→ Passage provided

○ ○ ○ ○

What goes around, comes around ~ compost, Karma and kindness
One of the hardest things about moving house is leaving behind a garden you have nurtured and cherished. I used to be a gardener. I am still one inside, but after our last move, from one garden that was far too big (an acre, if you’re curious) to one that was far too small, I lost heart. I found I just couldn’t do it any more. The garden was tiny and the soil exhausted and slightly toxic from overuse in the past of both weed-killer and chemical fertilizers. Turn a spade and nothing wriggled. We tended it but for me it was without enthusiasm.
But diligently we filled our two remaining composters, with teabags, veg peelings and the like. Our garden in Kegworth, we’d had a row of six Daleks and when we left, I gave 4 of them away to a freecycler who also filled some sacks with the beautiful well-rotted compost those Daleks had contained. This year, the composter in use was a glorious mass of wriggly soil workers: hundreds upon hundreds of worms.
So of course, the move became more than speculation, became a reality and it dawned on me that for the umpteenth time, I’d be leaving behind perfect compost. We dug that batch into the veg patch. If nothing else we’d restored that small patch of earth to something like a fertile, healthy soil.
Moving house is up there in the top ten stresses. I’d fretted myself almost into a breakdown by the time moving day came, paralysed by sheer anxiety into a state resembling a rabbit in the headlights. No amount of reassurance made a difference. I’ve been ambivalent about this move for lots of reasons; I suspect some of it is based on deep distrust of the bureaucracy the church can be infamous for, and also because it meant that a certain level of independence would be lost. But sometimes you just have to go where the Wind blows you, and in the end, I let go and just allowed myself to be borne away on that Wind.
I’ve just about emerged from walls of boxes now. Apart from my study most of the boxes are unpacked and the house feels like home. It doesn’t quite smell like home yet but I am working on that. The acid test is when my mum arrives next week and walks in the front door and takes a big sniff. I’ll let you know what she says.

○ ○ ○ ○

→ Using the information
[A] Reproduce the part of the moving-house post starting with "I’ve just about" and going on through "what she says.".
[B] Write what comes next in the moving-house post, picking up after its last sentence.
The items below are not needed.

Collected data:
○ ○ ○ ○

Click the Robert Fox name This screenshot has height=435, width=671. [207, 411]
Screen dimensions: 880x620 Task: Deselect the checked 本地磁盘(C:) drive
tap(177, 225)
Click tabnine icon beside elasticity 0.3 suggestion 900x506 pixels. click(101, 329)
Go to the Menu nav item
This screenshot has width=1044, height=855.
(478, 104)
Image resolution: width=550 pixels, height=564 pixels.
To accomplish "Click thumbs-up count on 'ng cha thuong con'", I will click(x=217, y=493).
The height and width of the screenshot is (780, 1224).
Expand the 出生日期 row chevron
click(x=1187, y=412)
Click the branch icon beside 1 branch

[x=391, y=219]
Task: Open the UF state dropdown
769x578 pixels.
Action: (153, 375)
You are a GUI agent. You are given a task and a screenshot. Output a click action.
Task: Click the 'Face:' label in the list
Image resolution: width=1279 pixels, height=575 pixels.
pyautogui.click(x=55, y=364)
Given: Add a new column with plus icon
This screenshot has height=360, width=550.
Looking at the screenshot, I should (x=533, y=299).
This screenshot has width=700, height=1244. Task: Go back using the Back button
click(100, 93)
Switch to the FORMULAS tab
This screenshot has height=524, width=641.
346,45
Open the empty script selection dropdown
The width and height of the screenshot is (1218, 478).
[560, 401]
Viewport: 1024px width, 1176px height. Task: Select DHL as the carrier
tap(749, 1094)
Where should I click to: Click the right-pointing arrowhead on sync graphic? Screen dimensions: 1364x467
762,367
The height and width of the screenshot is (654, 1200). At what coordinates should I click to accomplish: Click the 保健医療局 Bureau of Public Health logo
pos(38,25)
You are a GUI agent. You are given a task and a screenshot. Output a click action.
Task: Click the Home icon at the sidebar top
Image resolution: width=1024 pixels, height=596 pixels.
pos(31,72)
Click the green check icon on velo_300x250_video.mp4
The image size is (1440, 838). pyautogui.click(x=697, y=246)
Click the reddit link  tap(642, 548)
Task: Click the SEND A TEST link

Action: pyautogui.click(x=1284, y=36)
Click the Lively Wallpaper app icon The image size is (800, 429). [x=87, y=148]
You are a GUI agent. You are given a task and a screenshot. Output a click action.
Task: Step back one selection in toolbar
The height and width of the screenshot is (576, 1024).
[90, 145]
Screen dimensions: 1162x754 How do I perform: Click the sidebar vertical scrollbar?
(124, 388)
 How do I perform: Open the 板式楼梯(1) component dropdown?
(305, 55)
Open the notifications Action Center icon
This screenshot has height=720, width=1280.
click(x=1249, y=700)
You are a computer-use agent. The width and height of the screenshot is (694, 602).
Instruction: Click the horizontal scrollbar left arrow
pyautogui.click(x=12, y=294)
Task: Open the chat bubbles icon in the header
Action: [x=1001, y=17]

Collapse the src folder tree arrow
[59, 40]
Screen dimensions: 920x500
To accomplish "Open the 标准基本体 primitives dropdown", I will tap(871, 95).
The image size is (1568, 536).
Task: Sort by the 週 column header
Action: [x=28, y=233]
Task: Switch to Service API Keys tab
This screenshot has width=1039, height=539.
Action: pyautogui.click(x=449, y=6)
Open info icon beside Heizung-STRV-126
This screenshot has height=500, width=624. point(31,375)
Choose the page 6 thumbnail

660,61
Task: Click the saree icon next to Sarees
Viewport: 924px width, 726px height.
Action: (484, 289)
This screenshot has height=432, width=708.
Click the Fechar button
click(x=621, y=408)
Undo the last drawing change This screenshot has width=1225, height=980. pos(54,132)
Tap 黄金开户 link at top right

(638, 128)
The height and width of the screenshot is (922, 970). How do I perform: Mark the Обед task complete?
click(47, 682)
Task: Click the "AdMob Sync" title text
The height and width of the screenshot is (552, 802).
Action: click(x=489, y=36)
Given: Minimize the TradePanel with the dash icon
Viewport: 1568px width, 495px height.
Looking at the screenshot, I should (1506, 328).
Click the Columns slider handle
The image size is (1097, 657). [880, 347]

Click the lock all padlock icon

○ ○ ○ ○

→ Answers
[A]
I’ve just about emerged from walls of boxes now. Apart from my study most of the boxes are unpacked and the house feels like home. It doesn’t quite smell like home yet but I am working on that. The acid test is when my mum arrives next week and walks in the front door and takes a big sniff. I’ll let you know what she says.

[B]
In the first few days, I worked solidly at unpacking but one evening my other half told me something that was a pleasant surprise. There’s an area behind the garage that’s what you might call a ‘service area’ with a compost bin and such like behind a trellis fence. It turns out that there’s a compost heap too. It’s about twelve feet long and about five deep, and 3 feet high. There must be a good metric tonne of well rotted compost here. I suspect that this is about the same as all the compost I’ve left behind in the last twenty years.
There are also a dozen or so apple trees. In the last gardens I have planted dozens of trees (literally) and I don’t think when it comes to apples, I’ve ever stayed long enough to ever taste a single one. We once grew asparagus from seed; by the time we left that garden, it was getting close to being ready to crop. We never got to eat any.
Many years ago, when we had our first garden, a friend asked me why I was bothering to plant things when we knew we’d only be there for three years. At the time I answered somewhat acerbically that what was the point in doing anything when we’re only on this planet for perhaps eighty or so years. The thing is, planting trees that one will never live to see in their prime is a selfless act. One is planting for a future generation, never for oneself. If no one did it, imagine the world in fifty years time.
So seeing both copious compost and abundant apples in my new garden was a reminder that sometimes things do catch up with us. The good we do, and the bad. When you sow kindness, it’s because it’s the right thing to do, and not because you hope that kindness will be repaid one day. It won’t be. Kindness is a gift, once given, and given with no thought of return, which benefits the receiver first. But the giver benefits too, from simply doing a kind thing. Yet at times I wonder if there is some rough balance that means you tend to get back what you have freely given. I don’t believe in the so-called Law of Attraction at all, yet I do believe in grace. You don’t have to deserve it, yet perhaps when we have chosen to do good and be kind, grace finds it easier to find us. Maybe you just notice it more.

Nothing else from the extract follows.